In Madrid’s Prado museum, one can now see newly restored masterworks of two paintings – one of Adam, one of Eve – made by Albrecht Dürer in 1507.

The works show Eve standing next to the Tree of Knowledge, accepting the fateful apple from a coiled snake. Adam is depicted in an adjoining panel, his head inclined toward Eve and the fingers of one hand extended. The paintings, which went back on display Wednesday, were acquired by the museum in 1827 but not publicly displayed until six years later.

The Prado’s web site has a video demonstrating both the painstaking level of detail involved in restoration and the breathtaking effects of a job well done. (It’s subtitled in English and the print is small, so you may need to view it full-screen.)

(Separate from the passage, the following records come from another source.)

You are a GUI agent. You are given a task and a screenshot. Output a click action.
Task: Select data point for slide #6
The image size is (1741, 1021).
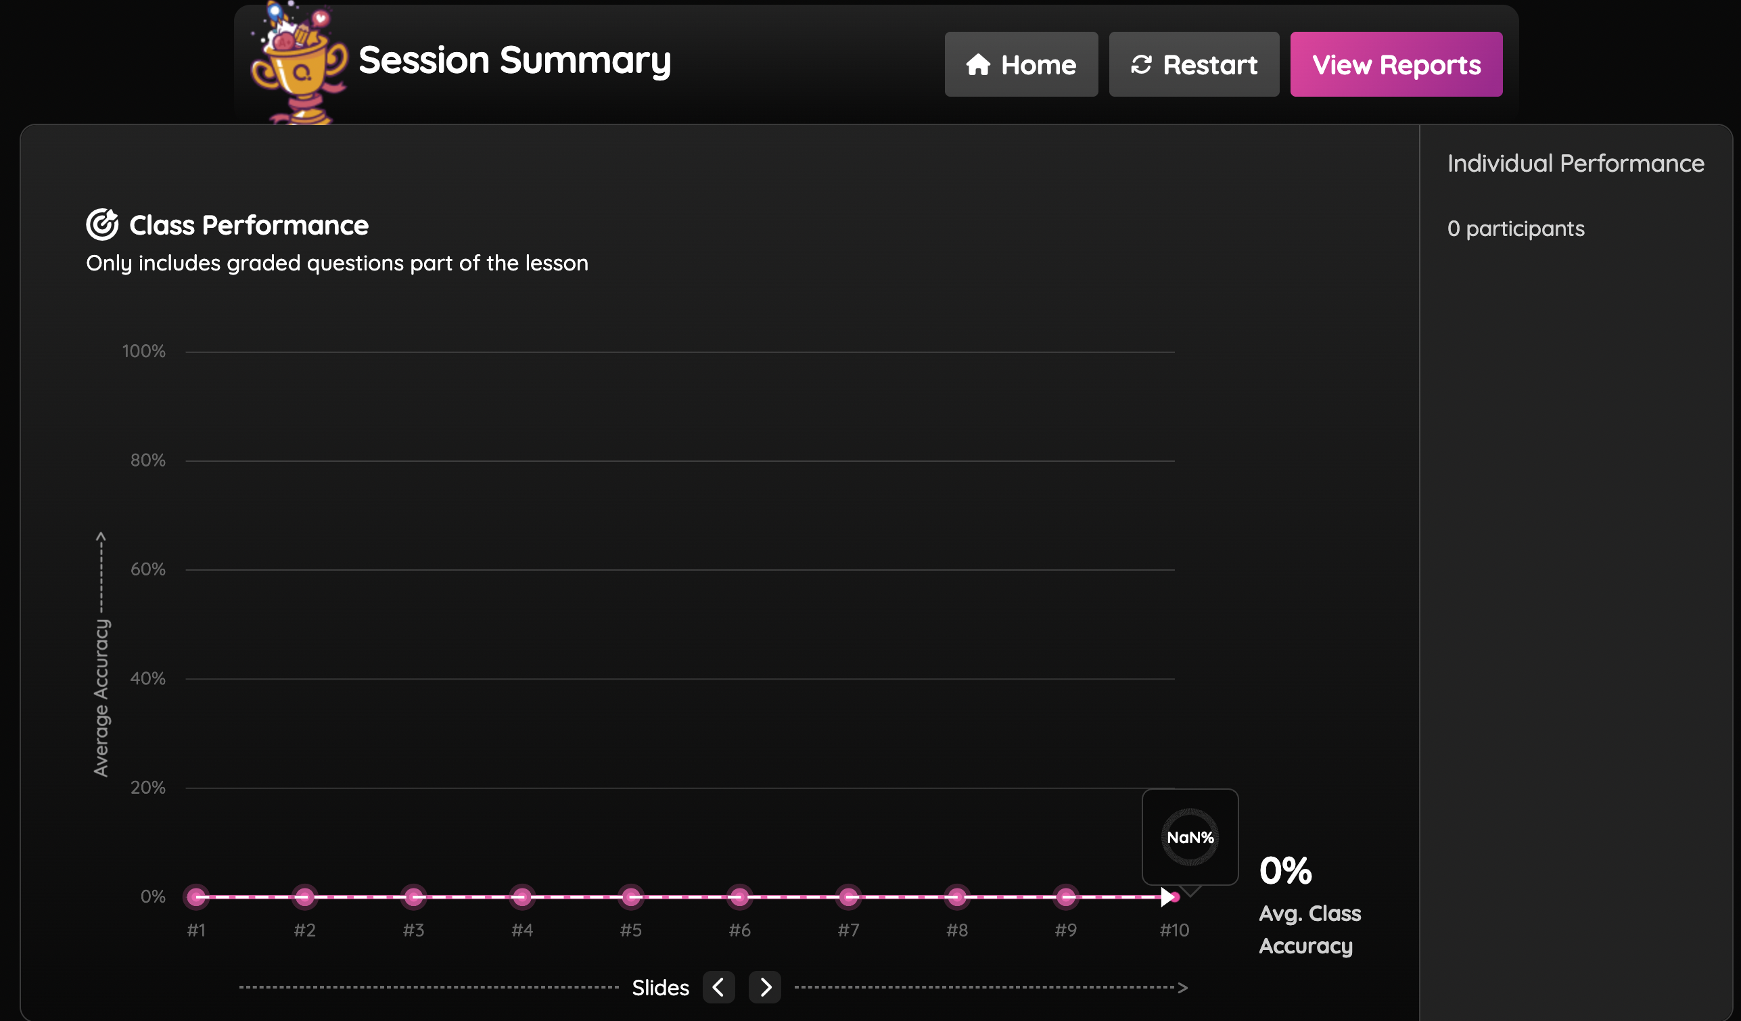coord(740,897)
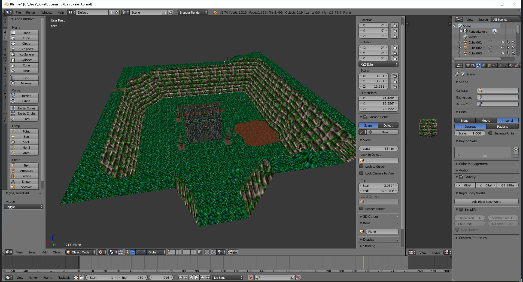Image resolution: width=523 pixels, height=282 pixels.
Task: Click the Lens 35mm slider field
Action: (x=378, y=148)
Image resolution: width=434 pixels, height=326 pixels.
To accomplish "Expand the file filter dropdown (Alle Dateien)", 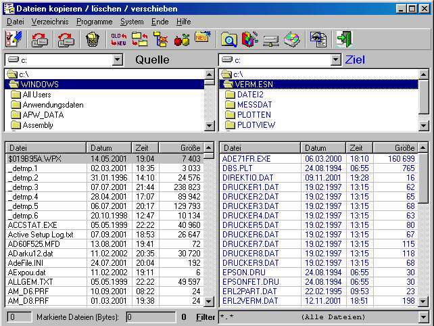I will [x=423, y=317].
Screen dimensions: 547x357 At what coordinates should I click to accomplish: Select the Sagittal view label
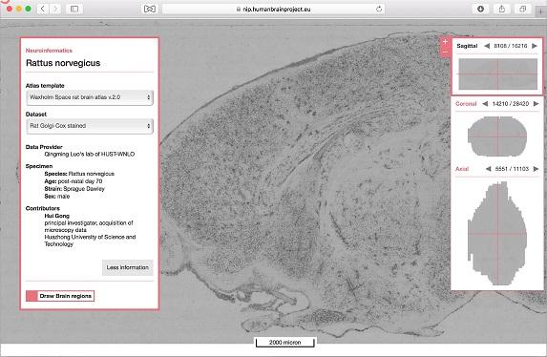coord(467,46)
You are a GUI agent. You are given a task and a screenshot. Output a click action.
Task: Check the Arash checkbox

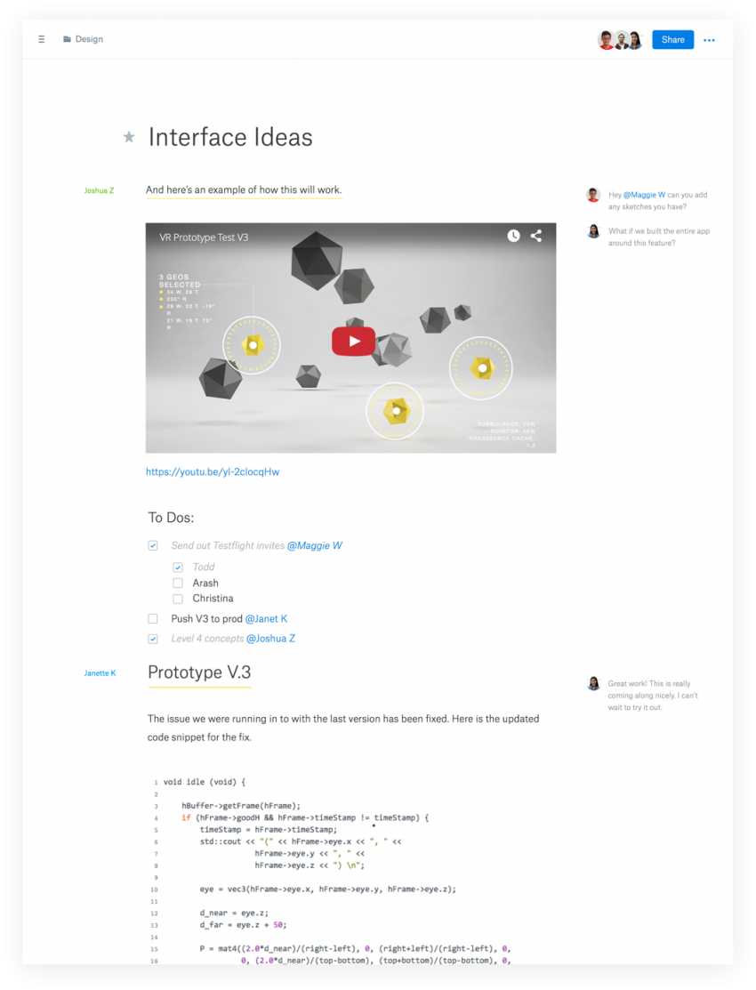tap(178, 583)
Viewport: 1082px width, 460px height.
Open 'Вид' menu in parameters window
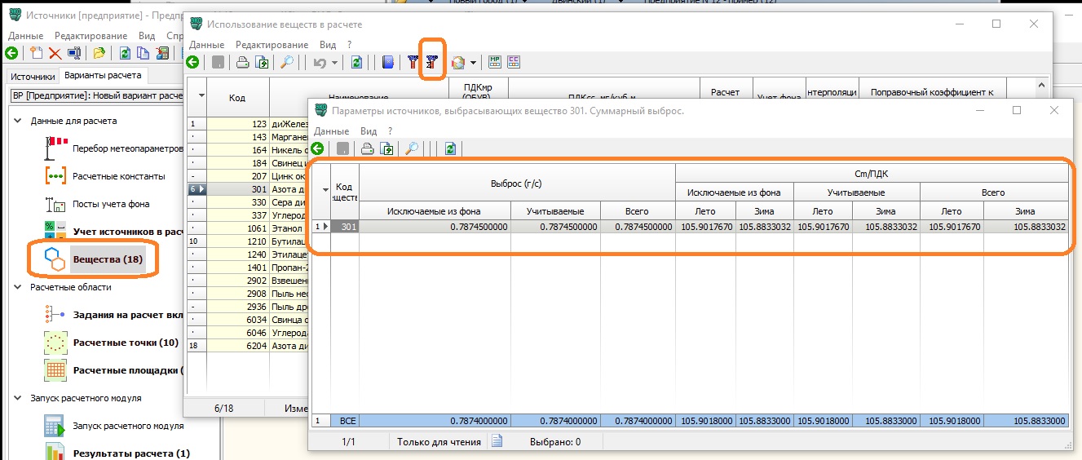[x=369, y=131]
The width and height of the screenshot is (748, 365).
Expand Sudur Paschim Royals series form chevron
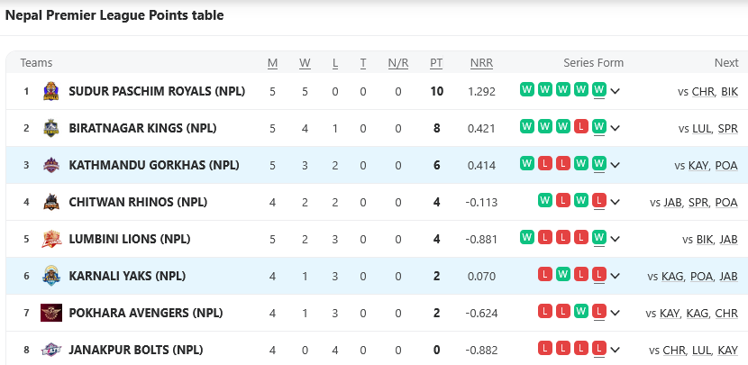pos(616,91)
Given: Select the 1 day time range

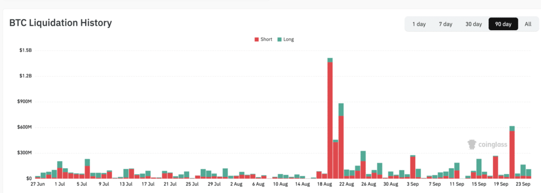Looking at the screenshot, I should point(419,24).
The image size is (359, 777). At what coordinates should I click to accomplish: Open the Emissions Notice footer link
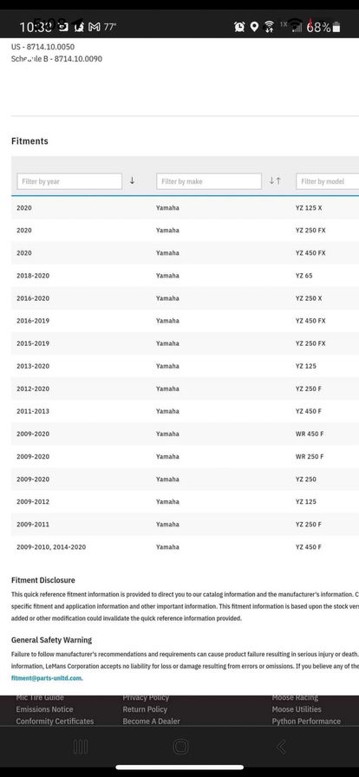44,709
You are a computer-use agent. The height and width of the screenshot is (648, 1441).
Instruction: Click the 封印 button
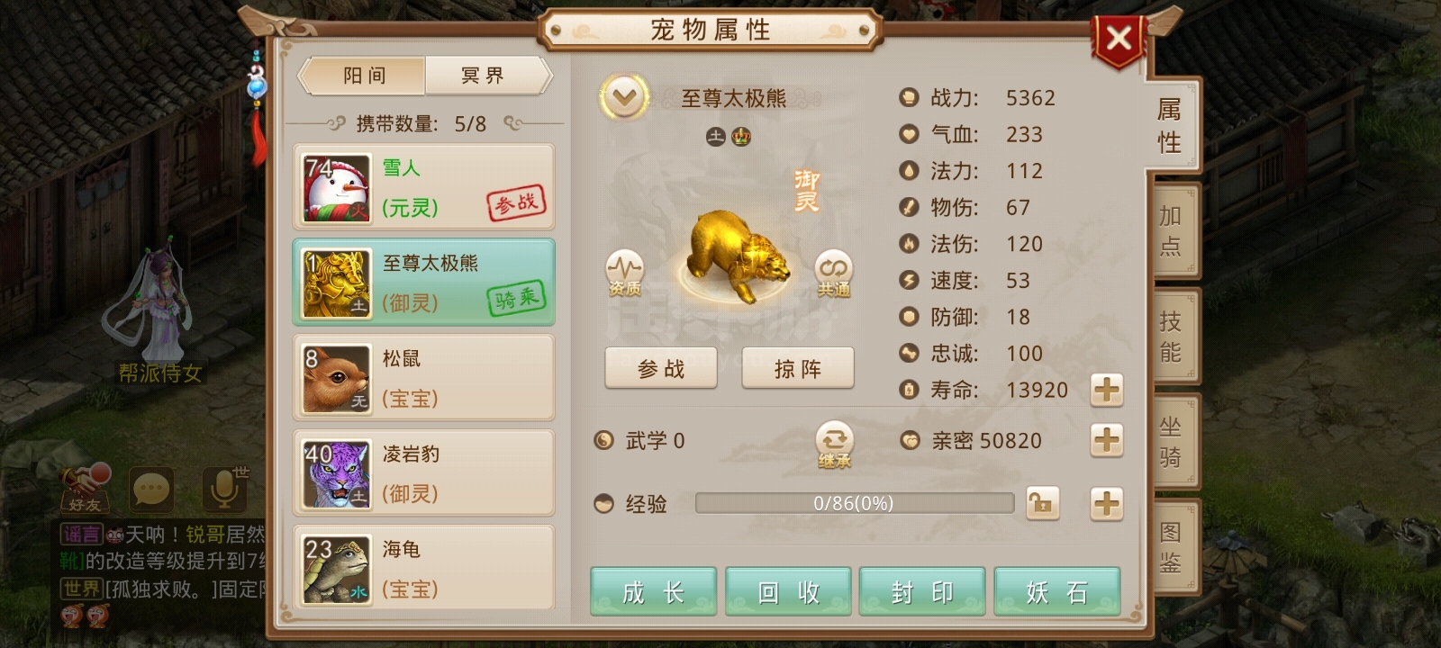pos(921,591)
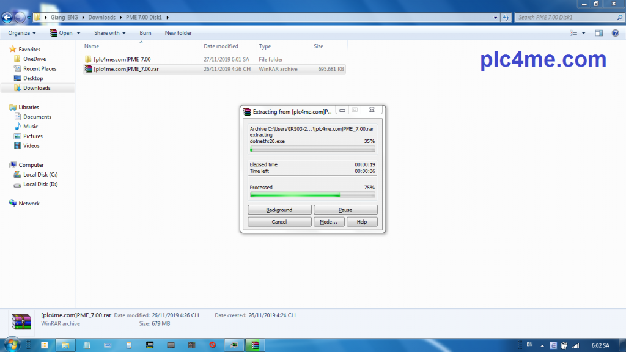Select the [plc4me.com]PME_7.00.rar archive file
626x352 pixels.
121,69

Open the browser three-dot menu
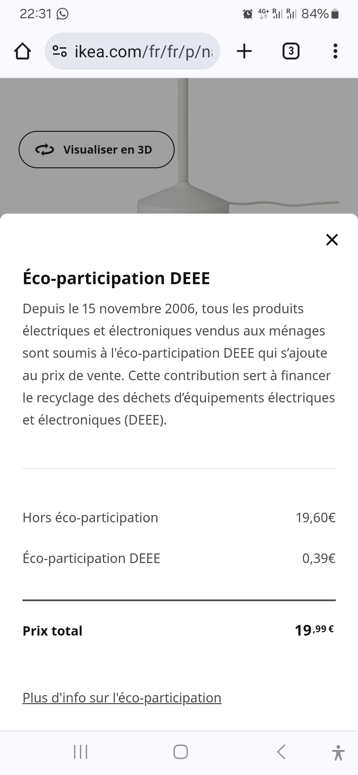(335, 51)
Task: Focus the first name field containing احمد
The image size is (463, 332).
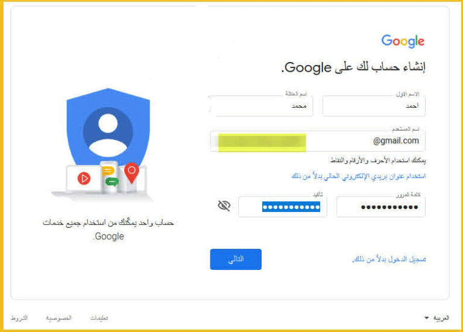Action: (x=374, y=105)
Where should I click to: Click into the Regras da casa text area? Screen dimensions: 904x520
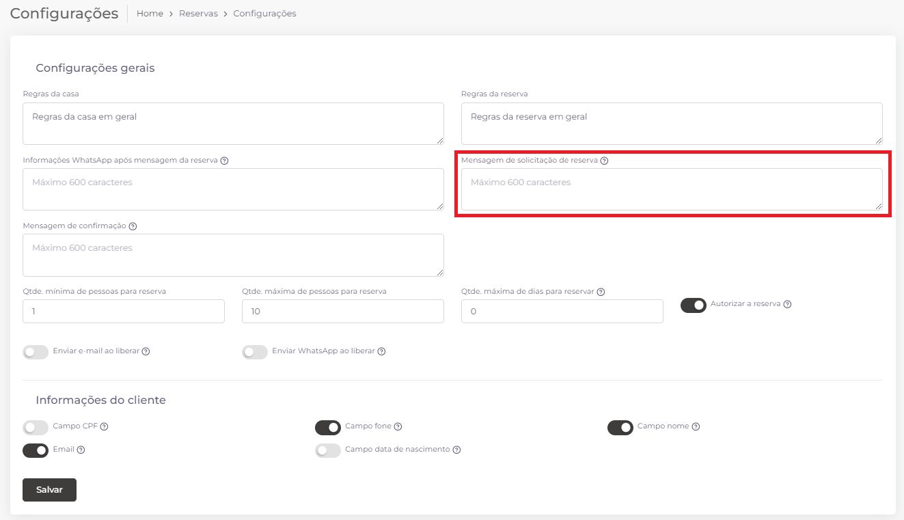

Also of relevance to scholars of religion – or at least budding museologists – is “Before Pythagoras: The Culture of Old Babylonian Mathematics,” running now through Dec. 17 at NYU’s Institute for Study of the Ancient World.

NYU’s site:

Since the nineteenth century, thousands of cuneiform tablets dating to the Old Babylonian Period (c. 1900-1700 BCE) have come to light at various sites in ancient Mesopotamia (modern Iraq). A significant number record mathematical tables, problems, and calculations. In the 1920s these tablets began to be systematically studied by Otto Neugebauer, who spent two decades transcribing and interpreting tablets housed in European and American museums. His labors, and those of his associates, rivals, and successors, have revealed a rich culture of mathematical practice and education that flourished more than a thousand years before the Greek sages Thales and Pythagoras with whom histories of mathematics used to begin.

This exhibition is the first to explore the world of Old Babylonian mathematics through cuneiform tablets covering the full spectrum of mathematical activity, from arithmetical tables copied out by young scribes-in-training to sophisticated work on topics that would now be classified as number theory and algebra. The pioneering research of Neugebauer and his contemporaries concentrated on the mathematical content of the advanced texts; a selection of archival manuscripts and correspondence offers a glimpse of Neugebauer’s research methods and his central role in this “heroic age.”

The New York Times‘ Edward Rothstein:

Only about 950 mathematically oriented tablets survived two millenniums of Babylonian history, and since their discovery, debate has raged over what they show us about that lost world. Every major history of Western mathematics written during the last 70 years has at least started to take Babylonians into account. Generally, their systems have been seen as precursors to the theoretical flowering of Greek mathematics, out of which our own mathematical approaches have grown.